▸ **Task instructions**
From the records below, please repeat exactly the line that has "Screen dimensions: 671x441", the line that has "Image resolution: width=1371", and every line between them, and nothing else.

[Dataset excerpts]
§
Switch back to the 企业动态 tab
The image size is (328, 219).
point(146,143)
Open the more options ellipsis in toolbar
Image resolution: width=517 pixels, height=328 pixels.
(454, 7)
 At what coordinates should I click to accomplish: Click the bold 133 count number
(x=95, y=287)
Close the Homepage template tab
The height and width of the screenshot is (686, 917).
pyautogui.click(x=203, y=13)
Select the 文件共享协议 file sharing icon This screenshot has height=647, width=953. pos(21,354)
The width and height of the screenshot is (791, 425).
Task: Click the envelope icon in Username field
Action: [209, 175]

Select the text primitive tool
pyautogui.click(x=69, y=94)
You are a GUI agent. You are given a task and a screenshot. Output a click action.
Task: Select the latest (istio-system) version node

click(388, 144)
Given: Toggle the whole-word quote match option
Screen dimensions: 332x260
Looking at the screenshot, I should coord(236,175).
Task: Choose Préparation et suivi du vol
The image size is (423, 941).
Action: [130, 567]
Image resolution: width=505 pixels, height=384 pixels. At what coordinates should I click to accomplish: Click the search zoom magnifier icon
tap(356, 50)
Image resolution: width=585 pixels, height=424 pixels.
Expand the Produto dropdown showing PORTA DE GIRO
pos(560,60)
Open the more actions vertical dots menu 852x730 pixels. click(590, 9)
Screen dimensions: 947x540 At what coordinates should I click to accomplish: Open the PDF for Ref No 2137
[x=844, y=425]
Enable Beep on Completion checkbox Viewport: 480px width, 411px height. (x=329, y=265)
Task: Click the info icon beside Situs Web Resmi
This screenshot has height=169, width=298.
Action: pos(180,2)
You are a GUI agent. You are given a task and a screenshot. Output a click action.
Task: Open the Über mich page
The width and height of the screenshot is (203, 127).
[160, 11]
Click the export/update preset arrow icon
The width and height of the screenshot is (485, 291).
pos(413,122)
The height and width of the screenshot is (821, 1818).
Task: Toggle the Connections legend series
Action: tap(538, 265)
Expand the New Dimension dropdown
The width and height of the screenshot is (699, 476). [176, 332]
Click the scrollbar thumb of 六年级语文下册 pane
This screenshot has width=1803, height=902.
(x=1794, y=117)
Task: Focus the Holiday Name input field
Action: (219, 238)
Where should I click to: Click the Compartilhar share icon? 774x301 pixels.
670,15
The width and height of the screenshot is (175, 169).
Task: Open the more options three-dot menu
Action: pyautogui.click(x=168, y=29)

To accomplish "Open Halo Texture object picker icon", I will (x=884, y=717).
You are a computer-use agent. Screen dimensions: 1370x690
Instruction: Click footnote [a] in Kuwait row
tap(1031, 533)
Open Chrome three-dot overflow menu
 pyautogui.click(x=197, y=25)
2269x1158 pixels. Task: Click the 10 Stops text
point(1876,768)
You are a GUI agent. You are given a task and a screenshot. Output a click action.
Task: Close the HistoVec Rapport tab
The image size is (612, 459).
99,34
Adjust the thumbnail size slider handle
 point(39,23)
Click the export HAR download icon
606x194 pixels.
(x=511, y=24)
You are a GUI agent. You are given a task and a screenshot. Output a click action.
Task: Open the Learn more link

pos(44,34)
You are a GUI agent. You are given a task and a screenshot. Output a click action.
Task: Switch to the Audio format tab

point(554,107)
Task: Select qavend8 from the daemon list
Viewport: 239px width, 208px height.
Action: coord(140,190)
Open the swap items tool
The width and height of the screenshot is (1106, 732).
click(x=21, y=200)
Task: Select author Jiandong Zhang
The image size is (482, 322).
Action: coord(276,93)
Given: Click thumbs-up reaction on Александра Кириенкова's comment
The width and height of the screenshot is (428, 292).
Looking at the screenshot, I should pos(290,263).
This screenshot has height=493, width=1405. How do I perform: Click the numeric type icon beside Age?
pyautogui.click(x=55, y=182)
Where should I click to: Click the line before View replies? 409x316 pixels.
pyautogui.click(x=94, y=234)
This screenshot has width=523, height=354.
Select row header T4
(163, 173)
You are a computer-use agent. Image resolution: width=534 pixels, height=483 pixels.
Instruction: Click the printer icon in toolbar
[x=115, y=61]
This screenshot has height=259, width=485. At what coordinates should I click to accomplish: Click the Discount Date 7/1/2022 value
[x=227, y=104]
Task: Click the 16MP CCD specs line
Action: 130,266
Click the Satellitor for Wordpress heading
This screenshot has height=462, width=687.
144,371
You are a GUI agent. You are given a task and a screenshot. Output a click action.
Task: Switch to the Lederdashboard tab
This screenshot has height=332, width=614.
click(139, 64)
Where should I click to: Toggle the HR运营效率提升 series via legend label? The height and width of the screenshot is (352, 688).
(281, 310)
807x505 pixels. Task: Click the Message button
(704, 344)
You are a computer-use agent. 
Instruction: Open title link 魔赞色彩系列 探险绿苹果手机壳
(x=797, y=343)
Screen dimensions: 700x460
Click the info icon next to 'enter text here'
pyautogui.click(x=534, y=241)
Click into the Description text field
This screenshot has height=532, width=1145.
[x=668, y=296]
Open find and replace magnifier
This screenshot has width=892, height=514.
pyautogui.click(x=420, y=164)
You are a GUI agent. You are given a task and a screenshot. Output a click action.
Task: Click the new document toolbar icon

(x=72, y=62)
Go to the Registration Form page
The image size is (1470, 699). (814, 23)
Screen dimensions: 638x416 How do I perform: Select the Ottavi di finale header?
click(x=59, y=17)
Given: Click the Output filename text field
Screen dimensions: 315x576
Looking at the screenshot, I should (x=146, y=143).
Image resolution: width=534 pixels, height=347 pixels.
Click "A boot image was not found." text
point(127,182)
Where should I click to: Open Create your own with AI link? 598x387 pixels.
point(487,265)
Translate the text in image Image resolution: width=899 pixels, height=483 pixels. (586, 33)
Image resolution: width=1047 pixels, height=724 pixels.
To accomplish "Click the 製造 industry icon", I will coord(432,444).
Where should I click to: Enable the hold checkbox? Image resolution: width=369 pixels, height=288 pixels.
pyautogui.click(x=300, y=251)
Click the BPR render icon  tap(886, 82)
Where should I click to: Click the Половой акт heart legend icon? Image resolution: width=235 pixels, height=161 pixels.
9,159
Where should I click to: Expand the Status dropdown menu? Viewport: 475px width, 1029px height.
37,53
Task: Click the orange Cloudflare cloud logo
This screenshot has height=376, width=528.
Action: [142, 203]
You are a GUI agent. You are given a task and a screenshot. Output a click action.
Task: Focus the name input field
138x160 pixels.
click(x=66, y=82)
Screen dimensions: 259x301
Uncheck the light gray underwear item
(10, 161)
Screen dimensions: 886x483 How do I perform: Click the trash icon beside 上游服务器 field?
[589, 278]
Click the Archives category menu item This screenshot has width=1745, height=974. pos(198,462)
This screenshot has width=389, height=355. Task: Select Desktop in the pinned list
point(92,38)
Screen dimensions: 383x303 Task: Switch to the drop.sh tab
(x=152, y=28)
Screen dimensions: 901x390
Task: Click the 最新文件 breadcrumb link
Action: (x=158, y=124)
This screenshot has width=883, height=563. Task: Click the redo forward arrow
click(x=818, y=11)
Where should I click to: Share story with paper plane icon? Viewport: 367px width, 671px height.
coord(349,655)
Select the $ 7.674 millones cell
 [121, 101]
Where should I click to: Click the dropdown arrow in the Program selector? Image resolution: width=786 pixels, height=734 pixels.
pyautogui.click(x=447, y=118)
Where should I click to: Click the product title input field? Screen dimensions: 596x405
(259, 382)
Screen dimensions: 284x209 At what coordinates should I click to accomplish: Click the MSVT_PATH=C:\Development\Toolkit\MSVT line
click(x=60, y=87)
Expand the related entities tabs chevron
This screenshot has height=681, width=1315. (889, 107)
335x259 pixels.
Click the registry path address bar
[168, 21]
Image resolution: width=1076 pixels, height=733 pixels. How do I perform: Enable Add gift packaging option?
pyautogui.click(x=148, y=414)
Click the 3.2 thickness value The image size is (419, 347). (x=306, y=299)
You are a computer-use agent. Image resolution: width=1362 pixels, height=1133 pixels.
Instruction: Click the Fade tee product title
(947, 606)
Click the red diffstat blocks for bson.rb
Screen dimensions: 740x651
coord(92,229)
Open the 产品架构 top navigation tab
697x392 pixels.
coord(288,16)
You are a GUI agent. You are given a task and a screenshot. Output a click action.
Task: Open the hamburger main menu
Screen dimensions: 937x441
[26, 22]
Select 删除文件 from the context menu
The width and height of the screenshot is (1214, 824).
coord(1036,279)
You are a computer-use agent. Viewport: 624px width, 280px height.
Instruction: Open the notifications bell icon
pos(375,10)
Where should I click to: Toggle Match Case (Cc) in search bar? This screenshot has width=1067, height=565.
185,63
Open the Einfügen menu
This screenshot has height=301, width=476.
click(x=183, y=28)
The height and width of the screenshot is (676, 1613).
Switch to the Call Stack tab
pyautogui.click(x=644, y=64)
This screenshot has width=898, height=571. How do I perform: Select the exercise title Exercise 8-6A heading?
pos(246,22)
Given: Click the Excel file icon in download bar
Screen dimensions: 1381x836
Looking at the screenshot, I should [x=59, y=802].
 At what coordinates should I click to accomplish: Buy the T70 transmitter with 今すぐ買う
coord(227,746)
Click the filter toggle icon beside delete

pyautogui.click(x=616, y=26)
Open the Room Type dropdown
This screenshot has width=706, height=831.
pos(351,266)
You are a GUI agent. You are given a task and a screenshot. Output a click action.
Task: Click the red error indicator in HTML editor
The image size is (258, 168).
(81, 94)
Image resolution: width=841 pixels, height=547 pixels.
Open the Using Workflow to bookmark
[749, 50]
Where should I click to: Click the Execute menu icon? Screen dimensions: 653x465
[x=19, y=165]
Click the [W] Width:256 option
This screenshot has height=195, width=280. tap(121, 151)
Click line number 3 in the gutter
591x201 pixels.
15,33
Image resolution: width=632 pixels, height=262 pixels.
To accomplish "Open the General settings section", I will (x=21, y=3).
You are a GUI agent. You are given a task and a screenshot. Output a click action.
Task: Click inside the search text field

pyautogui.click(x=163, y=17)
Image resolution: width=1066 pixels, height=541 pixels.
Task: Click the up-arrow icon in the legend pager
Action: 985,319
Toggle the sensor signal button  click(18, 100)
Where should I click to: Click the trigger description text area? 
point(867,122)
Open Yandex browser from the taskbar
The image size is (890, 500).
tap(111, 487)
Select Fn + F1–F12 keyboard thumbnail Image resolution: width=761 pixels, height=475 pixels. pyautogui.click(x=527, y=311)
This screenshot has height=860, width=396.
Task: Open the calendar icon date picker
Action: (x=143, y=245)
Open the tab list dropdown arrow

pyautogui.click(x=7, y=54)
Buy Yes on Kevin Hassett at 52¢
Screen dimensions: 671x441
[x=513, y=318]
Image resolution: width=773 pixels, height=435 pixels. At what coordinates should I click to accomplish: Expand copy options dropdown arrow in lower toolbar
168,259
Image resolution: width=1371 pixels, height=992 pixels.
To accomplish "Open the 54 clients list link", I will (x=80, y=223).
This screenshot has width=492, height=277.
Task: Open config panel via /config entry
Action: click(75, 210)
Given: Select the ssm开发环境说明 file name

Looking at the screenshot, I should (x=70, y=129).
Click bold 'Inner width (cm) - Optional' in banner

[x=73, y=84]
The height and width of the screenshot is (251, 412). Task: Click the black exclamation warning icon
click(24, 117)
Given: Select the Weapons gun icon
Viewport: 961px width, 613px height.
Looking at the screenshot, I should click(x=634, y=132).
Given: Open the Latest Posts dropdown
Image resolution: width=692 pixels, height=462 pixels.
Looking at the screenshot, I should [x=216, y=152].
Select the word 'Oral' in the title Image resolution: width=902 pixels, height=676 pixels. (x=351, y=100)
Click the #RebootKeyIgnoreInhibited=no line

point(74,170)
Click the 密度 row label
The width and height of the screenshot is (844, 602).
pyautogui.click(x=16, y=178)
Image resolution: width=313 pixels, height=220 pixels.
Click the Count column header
§
▸ **Written reply**
Screen dimensions: 671x441
[x=513, y=318]
Image resolution: width=773 pixels, height=435 pixels. At what coordinates should I click to accomplish: Expand copy options dropdown arrow in lower toolbar
168,259
Image resolution: width=1371 pixels, height=992 pixels.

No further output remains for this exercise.